Nabors’ report found that the VHA, the country’s biggest health care system, acts with little transparency or accountability and that many recommendations to improve care are slowly implemented or ignored. The VHA serves nearly 8.8 million veterans a year in more than 1,700 health care sites. But the report said concerns raised by the public, monitors or even VA leadership have been dismissed at the VHA as “exaggerated, unimportant, or ‘will pass.’”

Among Nabors’ other findings:

— As of June 23, the independent Office of Special Counsel, a government investigative arm, had more than 50 pending cases that allege threats to patient health or safety.

— One-fourth of all the whistleblower cases under review across the federal government come from the VA. The department “encourages discontent and backlash against employees.”

— The VA needs to better prepare for changes in the demographic profile of veterans, including more female veterans, a surge in mental health needs and a growing number of older veterans.

The White House said that over the past month, the VA has contacted 135,000 veterans and scheduled about 182,000 additional appointments.
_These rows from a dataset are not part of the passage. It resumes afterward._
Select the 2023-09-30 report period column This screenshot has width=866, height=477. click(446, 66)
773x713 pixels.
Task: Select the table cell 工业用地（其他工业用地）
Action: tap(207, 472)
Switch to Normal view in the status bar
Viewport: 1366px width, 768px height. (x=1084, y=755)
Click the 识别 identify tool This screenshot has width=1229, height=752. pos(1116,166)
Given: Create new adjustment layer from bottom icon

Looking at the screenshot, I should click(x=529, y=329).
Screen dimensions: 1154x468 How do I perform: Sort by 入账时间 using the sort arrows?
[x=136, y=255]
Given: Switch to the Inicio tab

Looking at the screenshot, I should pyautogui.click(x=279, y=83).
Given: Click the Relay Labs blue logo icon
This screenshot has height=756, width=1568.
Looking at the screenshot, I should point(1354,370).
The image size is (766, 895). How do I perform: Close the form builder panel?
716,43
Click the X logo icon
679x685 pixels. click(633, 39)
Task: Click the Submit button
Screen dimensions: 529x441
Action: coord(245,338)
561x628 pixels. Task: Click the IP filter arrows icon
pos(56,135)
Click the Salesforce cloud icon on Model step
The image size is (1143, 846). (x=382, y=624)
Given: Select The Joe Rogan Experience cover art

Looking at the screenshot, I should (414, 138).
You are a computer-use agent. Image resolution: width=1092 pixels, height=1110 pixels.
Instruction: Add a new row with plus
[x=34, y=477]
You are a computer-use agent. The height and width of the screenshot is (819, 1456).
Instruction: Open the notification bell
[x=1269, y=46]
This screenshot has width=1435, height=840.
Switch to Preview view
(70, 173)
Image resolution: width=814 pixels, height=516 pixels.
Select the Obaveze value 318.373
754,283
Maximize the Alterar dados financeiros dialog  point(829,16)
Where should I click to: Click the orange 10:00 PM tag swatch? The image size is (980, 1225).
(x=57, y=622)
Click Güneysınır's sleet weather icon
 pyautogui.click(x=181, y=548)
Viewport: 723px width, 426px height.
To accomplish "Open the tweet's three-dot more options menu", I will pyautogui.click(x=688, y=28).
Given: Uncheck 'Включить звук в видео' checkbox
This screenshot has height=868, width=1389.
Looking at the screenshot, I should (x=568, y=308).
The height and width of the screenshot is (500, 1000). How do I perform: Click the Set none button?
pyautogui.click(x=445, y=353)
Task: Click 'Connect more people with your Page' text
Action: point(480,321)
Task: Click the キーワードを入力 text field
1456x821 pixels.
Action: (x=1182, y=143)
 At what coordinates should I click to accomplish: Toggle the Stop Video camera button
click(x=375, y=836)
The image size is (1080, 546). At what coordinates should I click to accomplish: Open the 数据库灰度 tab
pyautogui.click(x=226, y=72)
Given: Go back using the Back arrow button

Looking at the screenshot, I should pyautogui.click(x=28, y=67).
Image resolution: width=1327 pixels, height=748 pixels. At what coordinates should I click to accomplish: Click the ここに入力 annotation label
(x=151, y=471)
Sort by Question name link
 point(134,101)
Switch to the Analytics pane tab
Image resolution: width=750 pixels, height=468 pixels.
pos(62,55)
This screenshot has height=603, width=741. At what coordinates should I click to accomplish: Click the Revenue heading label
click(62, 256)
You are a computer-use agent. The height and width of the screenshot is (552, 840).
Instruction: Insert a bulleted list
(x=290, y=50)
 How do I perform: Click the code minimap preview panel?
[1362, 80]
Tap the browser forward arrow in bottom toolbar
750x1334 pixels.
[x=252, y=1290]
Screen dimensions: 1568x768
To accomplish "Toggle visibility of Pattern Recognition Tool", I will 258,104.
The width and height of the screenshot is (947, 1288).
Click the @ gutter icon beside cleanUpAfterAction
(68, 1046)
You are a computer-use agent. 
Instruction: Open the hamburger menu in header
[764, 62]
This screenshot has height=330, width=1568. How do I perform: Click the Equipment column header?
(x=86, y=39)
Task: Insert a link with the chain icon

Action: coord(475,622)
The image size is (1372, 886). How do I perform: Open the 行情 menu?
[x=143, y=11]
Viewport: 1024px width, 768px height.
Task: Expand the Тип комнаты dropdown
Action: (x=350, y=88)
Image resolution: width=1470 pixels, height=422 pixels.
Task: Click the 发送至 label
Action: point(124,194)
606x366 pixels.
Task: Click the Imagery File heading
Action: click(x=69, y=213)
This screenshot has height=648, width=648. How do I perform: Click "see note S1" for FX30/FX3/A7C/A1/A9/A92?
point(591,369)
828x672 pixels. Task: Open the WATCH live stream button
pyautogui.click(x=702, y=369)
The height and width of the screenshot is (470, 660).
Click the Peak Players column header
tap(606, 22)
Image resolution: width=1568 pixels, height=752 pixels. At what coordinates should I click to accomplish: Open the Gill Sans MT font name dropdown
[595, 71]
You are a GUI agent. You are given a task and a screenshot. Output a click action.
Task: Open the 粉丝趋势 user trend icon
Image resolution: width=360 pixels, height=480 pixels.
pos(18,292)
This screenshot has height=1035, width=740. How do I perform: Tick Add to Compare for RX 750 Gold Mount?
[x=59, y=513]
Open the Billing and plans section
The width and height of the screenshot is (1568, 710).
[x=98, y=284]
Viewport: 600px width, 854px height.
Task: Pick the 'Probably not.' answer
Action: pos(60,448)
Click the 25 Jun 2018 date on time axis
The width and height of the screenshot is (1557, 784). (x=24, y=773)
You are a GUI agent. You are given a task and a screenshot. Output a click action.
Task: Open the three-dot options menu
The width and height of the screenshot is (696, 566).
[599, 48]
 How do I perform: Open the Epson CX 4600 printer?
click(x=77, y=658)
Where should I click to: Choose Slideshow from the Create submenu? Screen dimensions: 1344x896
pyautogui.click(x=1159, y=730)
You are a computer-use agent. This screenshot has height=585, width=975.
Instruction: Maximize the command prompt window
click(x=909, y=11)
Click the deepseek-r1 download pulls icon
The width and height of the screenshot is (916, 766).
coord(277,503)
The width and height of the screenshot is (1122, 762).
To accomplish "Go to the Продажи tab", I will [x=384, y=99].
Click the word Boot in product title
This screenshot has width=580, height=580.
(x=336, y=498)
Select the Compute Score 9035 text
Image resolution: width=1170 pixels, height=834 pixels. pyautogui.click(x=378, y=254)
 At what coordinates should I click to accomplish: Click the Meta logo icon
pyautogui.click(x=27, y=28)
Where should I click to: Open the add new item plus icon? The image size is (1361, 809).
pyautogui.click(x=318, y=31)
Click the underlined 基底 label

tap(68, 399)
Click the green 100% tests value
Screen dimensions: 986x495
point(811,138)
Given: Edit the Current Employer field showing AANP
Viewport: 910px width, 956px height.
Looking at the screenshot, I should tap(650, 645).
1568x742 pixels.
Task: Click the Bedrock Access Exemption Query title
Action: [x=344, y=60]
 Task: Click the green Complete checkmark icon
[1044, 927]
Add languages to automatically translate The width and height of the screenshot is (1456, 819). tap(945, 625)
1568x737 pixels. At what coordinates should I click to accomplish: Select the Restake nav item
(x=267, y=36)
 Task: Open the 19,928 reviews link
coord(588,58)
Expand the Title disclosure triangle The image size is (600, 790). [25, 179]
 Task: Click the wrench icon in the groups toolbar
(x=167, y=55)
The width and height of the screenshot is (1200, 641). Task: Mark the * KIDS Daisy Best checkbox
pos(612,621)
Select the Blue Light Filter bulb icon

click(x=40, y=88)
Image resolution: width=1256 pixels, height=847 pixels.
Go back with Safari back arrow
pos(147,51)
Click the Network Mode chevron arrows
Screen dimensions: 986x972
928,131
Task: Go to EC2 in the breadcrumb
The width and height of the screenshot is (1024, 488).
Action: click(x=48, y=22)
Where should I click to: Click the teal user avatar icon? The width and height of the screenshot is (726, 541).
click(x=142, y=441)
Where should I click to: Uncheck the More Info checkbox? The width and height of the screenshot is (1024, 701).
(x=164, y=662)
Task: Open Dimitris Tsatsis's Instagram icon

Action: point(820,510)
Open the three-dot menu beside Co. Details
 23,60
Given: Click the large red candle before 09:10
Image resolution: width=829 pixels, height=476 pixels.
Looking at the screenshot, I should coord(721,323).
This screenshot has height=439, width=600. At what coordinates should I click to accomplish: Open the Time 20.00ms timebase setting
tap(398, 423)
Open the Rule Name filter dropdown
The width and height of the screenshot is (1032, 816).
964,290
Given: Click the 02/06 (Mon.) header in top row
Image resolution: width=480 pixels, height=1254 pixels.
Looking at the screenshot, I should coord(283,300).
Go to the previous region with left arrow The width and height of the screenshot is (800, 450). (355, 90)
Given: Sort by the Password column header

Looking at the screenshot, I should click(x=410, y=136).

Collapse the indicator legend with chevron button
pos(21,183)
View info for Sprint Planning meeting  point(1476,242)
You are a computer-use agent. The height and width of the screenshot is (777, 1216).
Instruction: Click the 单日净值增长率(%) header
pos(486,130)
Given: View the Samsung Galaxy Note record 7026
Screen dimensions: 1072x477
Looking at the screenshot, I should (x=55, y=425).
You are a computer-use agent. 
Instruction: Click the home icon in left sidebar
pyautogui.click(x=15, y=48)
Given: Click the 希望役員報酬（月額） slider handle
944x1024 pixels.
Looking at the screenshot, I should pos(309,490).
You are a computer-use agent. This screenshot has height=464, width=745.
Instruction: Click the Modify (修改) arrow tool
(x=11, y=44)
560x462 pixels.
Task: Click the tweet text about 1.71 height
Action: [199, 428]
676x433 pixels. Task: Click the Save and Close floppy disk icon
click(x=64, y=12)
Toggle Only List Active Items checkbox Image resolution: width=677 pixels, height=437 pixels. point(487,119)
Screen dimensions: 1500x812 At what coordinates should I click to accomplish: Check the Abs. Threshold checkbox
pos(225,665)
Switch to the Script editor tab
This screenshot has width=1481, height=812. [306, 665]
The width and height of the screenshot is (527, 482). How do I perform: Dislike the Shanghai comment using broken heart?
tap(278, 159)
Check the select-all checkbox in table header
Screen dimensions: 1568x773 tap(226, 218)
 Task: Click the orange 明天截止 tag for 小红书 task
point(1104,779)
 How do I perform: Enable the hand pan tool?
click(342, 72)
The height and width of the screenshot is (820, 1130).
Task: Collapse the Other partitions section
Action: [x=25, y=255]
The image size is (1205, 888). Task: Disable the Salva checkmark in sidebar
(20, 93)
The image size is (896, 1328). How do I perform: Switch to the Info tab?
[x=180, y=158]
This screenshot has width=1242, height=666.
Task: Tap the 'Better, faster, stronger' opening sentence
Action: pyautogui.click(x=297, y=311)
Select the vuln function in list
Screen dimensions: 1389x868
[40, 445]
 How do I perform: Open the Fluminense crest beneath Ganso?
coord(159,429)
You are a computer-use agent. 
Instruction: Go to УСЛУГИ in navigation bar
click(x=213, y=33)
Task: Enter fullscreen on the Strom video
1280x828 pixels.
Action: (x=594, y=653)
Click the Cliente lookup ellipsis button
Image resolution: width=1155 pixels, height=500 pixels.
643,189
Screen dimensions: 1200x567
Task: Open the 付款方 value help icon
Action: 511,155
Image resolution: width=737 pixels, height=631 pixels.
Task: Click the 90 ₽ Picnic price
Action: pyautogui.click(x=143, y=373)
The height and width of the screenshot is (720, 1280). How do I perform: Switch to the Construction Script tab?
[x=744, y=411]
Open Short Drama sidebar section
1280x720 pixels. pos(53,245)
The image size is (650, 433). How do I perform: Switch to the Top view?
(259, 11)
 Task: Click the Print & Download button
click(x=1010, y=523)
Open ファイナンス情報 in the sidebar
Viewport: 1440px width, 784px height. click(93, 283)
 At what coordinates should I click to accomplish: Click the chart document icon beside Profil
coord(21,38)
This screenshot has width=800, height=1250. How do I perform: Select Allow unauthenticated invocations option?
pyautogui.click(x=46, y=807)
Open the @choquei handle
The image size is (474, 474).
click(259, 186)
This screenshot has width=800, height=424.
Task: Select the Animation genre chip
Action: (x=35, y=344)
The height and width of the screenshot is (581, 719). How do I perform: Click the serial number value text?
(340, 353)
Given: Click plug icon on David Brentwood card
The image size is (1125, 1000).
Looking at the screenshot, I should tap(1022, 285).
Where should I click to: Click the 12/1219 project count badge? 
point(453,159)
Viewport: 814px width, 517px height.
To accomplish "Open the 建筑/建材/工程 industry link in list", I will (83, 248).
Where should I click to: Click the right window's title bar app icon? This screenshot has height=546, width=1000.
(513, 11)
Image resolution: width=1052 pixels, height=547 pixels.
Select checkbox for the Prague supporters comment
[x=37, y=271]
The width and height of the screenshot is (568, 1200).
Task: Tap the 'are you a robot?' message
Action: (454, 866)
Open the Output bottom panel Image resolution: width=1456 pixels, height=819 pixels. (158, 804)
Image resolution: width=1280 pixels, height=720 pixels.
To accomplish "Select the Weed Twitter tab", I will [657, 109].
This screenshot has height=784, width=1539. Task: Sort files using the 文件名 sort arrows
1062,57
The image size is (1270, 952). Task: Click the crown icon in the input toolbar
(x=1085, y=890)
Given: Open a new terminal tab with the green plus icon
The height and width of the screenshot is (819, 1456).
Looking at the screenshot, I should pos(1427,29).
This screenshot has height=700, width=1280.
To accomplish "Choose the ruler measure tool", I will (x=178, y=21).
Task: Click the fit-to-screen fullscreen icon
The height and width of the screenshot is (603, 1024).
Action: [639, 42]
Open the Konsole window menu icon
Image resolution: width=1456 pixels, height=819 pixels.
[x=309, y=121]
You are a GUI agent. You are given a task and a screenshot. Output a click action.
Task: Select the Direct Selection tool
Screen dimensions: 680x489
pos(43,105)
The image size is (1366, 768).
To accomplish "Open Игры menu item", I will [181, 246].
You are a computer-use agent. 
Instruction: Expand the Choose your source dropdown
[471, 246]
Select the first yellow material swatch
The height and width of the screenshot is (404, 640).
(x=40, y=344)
It has also used more mobile medical units to attend to veterans awaiting care.

Since reports surfaced of treatment delays and of patients dying while on waiting lists, the VA has been the subject of internal, independent and congressional investigations. The VA has confirmed that dozens of veterans died while awaiting appointments at VA facilities in the Phoenix area, although officials say it’s unclear whether the delays were the cause of the deaths.